Infelizmente essas predições da forma secundária do RNA não são totalmente confiáveis. Essa predição exige que se pressuponha que o RNA dobre-se em si mesmo dentro de uma célula, o que nem sempre é verdade uma vez que existe interações terciárias e efeitos de determinadas proteínas, íons, outros RNAs e outros elementos químicos sobre a dobra. Essas interações terciárias que afetam a estabilidade da dobra do RNA incluem pseudo-knotes que são longas sequencias de ligações entre um loop e uma outra porção da molécula de RNA.

Por conta disto, nem sempre é verdade que a predição de uma estrutura secundária esteja totalmente correta. A regra geral é que as características mais energeticamente estáveis tendam a ser razoavelmente próximas da verdade quando passam pelo processo de predição.

Tipos de RNA

Os RNAs podem ser divididos em dois grupos: 1. RNAs que podem ser transformados em proteínas devido ao trabalho dos ribossomos e 2. RNAs que são utilizados diretamente pelas células.

RNAs não codificantes auxiliam as células nos processos de transcrição, seccionamento e e replicação e outras atividades. Com exceção do RNA ribossomal esses RNAs tendem a ser curtos e pobremente conservados. Um integrante deste grupo é o tRNA (transport RNA) responsável pela montagem de proteínas a partir do transporte de aminoácidos. Existe ao menos um tipo de tRNA para cada aminoácido.

O fenômeno conhecido como RNA inference (RNAi) em células eucariontes ocorre quando pequenas porções de RNA não codificantes interferem no RNA codificante prevenindo a expressão de ao menos um gene. Um tipo de RNA que provoca esse fenômeno é o silencing RNA (siRNA), descoberto inicialmente em plantas que tem a habilidade de inativar (silenciar) um gene.

A descoberta do siRNA abriu as portas para a observação de outras pequenas porções de RNA que são chamadas de micro-RNA (miRNA). Pouco se sabe a respeito do miRNA e sua função nas células e a busca e identificação destes é bastante difícil devido ao seu tamanho reduzido em comparação com o genoma.

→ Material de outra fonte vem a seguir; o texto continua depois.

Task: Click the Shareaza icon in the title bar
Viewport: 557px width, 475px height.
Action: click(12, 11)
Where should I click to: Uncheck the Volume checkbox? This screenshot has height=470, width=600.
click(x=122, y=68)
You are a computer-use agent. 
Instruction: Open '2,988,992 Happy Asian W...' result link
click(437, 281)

Sabe-se apenas que o siRNA diferencia-se por ter uma cadeia dupla e o miRNA possui cadeia simples.

Mfold

Mfold é uma implementação do algoritmo de Zuker que tem a função de prever a estrutura secundária energeticamente ótima de um RNA. Para tanto, o algoritmo utiliza um modelo que leva em conta características físicas, como pH e temperatura, que afetam a dobra do RNA. Este modelo energético ignora interações 3-D ou interações entre proteínas e RNA que podem tornar estáveis uma dobra considerada como não ótima.

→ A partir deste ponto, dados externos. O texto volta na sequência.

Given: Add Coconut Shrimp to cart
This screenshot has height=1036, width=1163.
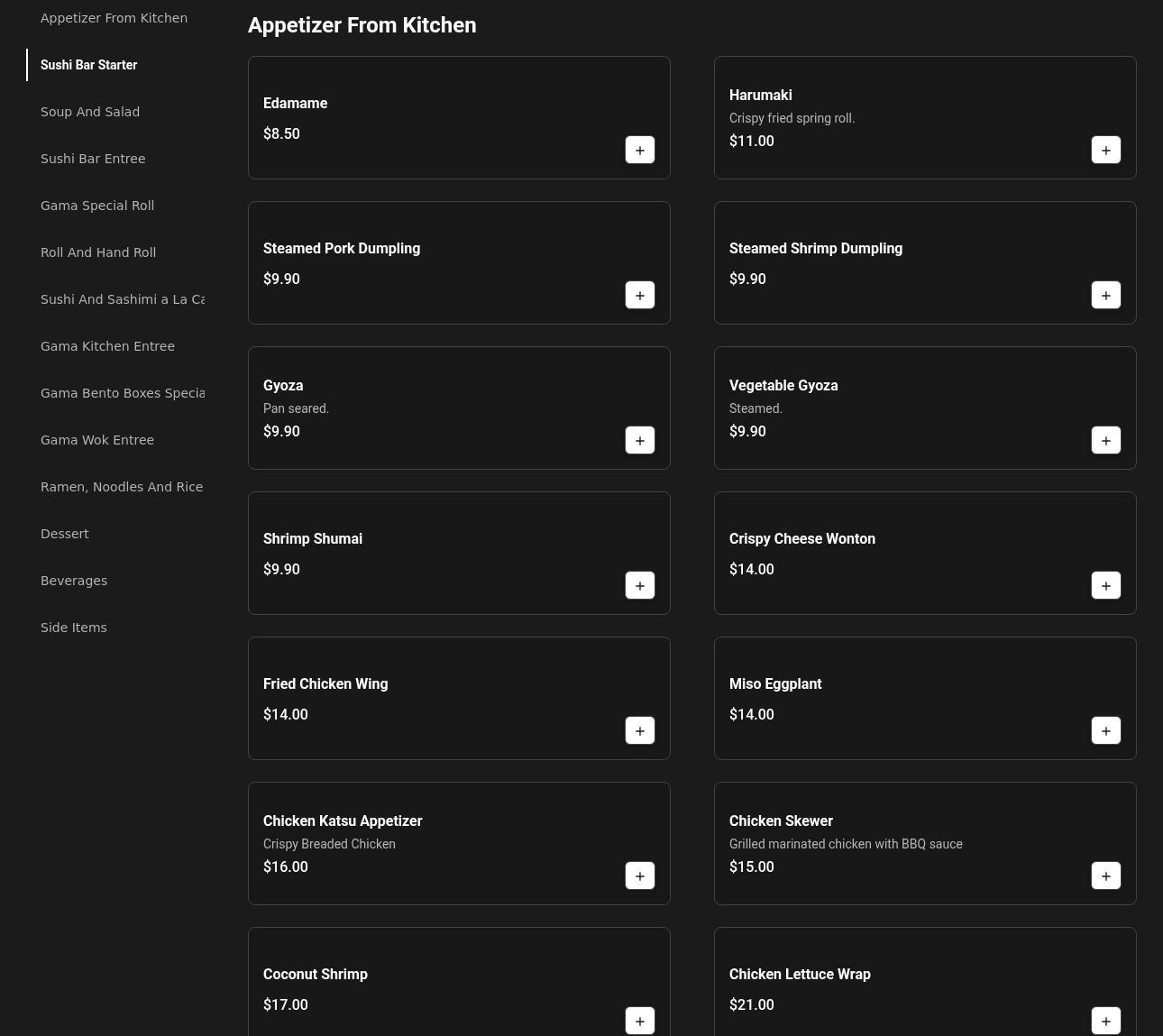Looking at the screenshot, I should click(639, 1021).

Para ajudar no processo de decisão o mfold oferece como resultado modelos não ótimos e deixa na mão do especialista o julgamento da estabilidade da dobra ótima. É possível ainda, a partir dessa implementação, forçar uma interação que é dada como correta.

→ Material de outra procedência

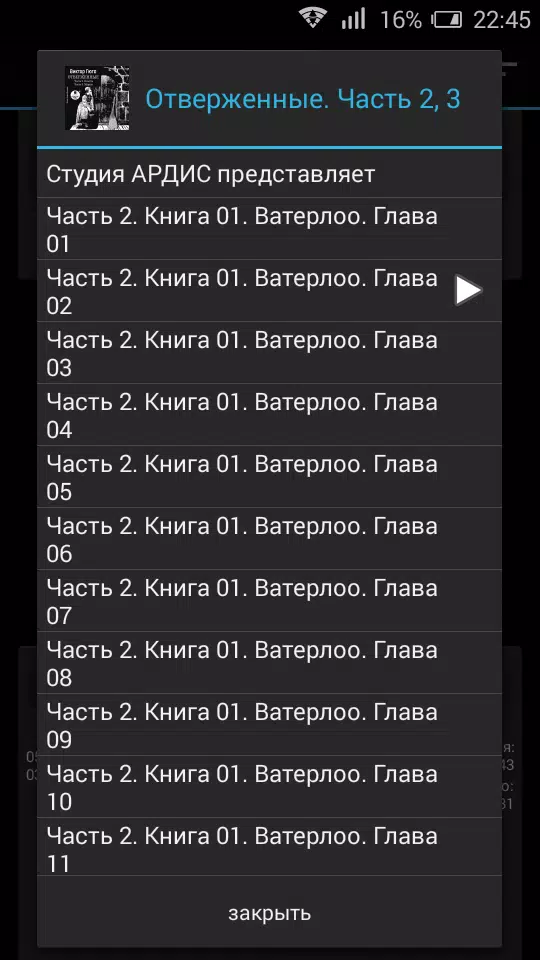Close the chapter list with закрыть
The image size is (540, 960).
269,913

O mfold pode ser encontrado neste endereço tanto para download quanto para uso on-line. Em ambos os casos ele recebe como parâmetros para a predição da estrutura secundária do RNA a sequência de bases nitrogenadas no formato fasta e os parâmetros do modelo energético.

tRNAScan e PatScan

tRNAs são difíceis de serem encontrados em um genoma. Todos os genomas bacteriais e de eucariontes contém tRNA. Mas por serem pequenos necessitam de ferramentas de pesquisa em bases de dados mais sofisticadas que o BLAST.

Uma ferramenta que pode ser utilizada para o propósito de busca de tRNAs em genomas é o tRNAScan. tRNAScan é ótimo para pesquisas interessadas em tRNAs de uma maneira geral. No entanto, se o interessa da pesquisa está em uma família específica de tRNA que permita a busca por estrutura secundária a ferramenta PatScan é mais adequada. Outra alternativa é utilizar o RNAmot que tem as mesmas funcionalidade que o PatScan.